# Problem to work on
Search the entries for the word "ngăn" and report each line that has it.

# Supplied data
▼

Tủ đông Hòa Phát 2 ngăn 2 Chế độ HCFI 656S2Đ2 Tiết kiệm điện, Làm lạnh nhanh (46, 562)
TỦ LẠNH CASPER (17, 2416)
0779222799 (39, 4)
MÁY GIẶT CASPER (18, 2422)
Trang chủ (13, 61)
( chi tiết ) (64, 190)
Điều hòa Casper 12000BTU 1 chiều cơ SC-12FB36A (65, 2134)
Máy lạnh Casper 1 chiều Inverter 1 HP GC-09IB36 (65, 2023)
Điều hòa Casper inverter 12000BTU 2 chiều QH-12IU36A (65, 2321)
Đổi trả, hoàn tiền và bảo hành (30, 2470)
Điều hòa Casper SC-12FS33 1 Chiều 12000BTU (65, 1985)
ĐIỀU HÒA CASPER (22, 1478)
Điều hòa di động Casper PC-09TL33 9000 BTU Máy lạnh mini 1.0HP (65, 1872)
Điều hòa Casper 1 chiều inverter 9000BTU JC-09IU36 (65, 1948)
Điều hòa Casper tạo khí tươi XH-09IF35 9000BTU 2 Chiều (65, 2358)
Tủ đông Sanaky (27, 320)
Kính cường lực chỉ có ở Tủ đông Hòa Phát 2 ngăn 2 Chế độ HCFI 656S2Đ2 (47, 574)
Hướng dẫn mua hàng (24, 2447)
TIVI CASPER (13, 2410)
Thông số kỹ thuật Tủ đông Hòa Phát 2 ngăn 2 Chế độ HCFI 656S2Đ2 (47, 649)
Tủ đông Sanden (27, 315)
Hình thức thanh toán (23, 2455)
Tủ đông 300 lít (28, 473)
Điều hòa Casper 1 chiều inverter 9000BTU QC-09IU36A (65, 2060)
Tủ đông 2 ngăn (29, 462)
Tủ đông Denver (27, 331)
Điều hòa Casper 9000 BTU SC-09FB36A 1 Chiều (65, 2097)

▲

# Answer section
Tủ đông Hòa Phát 2 ngăn 2 Chế độ HCFI 656S2Đ2 Tiết kiệm điện, Làm lạnh nhanh (46, 562)
Kính cường lực chỉ có ở Tủ đông Hòa Phát 2 ngăn 2 Chế độ HCFI 656S2Đ2 (47, 574)
Thông số kỹ thuật Tủ đông Hòa Phát 2 ngăn 2 Chế độ HCFI 656S2Đ2 (47, 649)
Tủ đông 2 ngăn (29, 462)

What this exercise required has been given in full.